Отрывок для чтения

Что Брут являлся в мыслях Шекспира истинным героем трагедии, обнаруживается с самой яркой очевидностью в том, что он заключает пьесу похвальной речью, вложенной в уста Антонию в Плутарховой биографии Брута. Я разумею знаменитые слова:
Из всех заговорщиков он был благороднейший. Все они совершили свершенное ими из ненависти к Цезарю; только он один — из благородной ревности к общественному благу. Жизнь его была так прекрасна; все начала соединялись в нем так дивно, что и сама природа могла бы выступить и сказать всему миру: да, это был человек!
Совпадение между этими словами и прославленной репликой Гамлета прямо бросается в глаза. Всюду в «Юлии Цезаре» чувствуется близость Гамлета. Когда Гамлет так долго медлит со своим покушением на жизнь короля, так сильно колеблется, сомневается в исходе и в последствиях, хочет все обдумать и сам себя винит за то, что слишком долго раздумывает, это, наверно, зависит от того обстоятельства, что Шекспир переходит к нему прямо от Брута. Его Гамлет только что видел, так сказать, какая участь выпала на долю Брута, и этот пример не ободрителен ни по отношению к убийству отчима, ни по отношению к действию вообще.

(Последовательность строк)
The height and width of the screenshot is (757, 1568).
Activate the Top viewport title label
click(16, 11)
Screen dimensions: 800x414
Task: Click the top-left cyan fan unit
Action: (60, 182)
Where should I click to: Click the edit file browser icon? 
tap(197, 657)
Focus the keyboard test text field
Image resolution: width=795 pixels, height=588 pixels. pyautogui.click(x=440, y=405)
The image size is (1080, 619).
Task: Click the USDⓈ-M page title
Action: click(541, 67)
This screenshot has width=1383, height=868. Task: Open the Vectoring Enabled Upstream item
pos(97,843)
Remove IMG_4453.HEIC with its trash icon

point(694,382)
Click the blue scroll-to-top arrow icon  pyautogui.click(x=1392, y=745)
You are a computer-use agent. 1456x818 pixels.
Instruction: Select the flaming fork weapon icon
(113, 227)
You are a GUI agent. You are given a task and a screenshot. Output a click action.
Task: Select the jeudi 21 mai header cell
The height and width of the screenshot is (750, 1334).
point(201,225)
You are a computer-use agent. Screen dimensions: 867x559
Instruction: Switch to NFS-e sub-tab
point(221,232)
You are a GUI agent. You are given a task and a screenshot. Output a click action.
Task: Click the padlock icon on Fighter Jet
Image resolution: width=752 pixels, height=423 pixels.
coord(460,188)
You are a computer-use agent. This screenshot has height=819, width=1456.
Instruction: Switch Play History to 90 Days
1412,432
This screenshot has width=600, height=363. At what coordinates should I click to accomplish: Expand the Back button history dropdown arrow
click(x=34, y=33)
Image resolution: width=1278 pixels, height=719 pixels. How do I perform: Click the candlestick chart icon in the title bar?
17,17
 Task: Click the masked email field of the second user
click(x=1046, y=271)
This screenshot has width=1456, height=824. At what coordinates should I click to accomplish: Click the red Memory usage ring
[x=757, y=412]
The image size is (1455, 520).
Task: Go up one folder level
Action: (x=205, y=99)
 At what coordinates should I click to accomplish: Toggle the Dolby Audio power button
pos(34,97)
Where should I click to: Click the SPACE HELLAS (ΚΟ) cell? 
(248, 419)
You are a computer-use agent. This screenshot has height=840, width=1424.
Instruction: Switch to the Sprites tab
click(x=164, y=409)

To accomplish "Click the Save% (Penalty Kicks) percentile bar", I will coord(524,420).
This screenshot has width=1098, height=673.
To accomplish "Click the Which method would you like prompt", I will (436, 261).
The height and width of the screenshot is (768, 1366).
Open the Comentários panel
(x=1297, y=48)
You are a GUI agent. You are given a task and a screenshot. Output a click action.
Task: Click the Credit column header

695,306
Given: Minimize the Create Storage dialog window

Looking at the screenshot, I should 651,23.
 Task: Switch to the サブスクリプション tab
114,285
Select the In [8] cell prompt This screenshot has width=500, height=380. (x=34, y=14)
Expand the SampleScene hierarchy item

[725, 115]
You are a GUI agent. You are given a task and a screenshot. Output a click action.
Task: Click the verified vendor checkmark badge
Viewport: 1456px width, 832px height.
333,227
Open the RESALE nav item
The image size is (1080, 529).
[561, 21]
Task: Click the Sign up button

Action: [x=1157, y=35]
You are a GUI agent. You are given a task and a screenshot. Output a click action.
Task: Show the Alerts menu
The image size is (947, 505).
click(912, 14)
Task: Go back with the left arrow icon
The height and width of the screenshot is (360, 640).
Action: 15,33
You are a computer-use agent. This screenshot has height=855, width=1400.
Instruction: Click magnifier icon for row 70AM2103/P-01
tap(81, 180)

Что нужно сделать
1. Обнови участок строк от самой первой строки до строки с «Action: click(541, 67)» включительно: замени «keyboard» на «mouse», а всё остальное оставь без изменений.
2. Продолжи отрывок о Бруте и Гамлете, начав сразу после его последнего предложения.
Отрывок и строки между собой никак не связаны.

Результаты по заданиям
1.
The height and width of the screenshot is (757, 1568).
Activate the Top viewport title label
click(16, 11)
Screen dimensions: 800x414
Task: Click the top-left cyan fan unit
Action: (60, 182)
Where should I click to: Click the edit file browser icon? 
tap(197, 657)
Focus the mouse test text field
Image resolution: width=795 pixels, height=588 pixels. pyautogui.click(x=440, y=405)
The image size is (1080, 619).
Task: Click the USDⓈ-M page title
Action: click(541, 67)

2.
Кто знает, не находили ли порой в этот период времени на Шекспира тревожные думы, под влиянием которых он едва был в состоянии понять, как может кто-либо хотеть действовать, брать на себя ответственность, бросать камень и заставлять его катиться, — в чем состоит всякое действие. Ибо, как только мы начнем размышлять о непредвиденных последствиях того или другого действия, о всем, что могут из него сделать обстоятельства, то всякое действие в более крупном стиле становится невозможным. Поэтому лишь самые немногие старые люди понимают свою молодость; они не посмели бы и не смогли бы еще раз действовать так, как действовали тогда, не заботясь о последствиях. Брут образует переход к Гамлету, а Гамлет вырос в душе Шекспира во время разработки «Юлия Цезаря».
Быть может, переход был такого рода: занимаясь этим Брутом, которому, подстрекая его к убийству, постоянно напоминают о Бруте Старшем, притворившемся безумным и изгнавшим тирана, Шекспир был вынужден остановиться несколько на этом образе, каким он обрисован у Ливия, образе, чрезвычайно популярном вообще. Но Брут Старший — это Гамлет перед Гамлетом, одно уже имя которого, найденное поэтом в одной старинной драме у Саксона Грамматика, пробудило в нем известные настроения. То было имя, данное им своему мальчику, так рано отнятому у него смертью.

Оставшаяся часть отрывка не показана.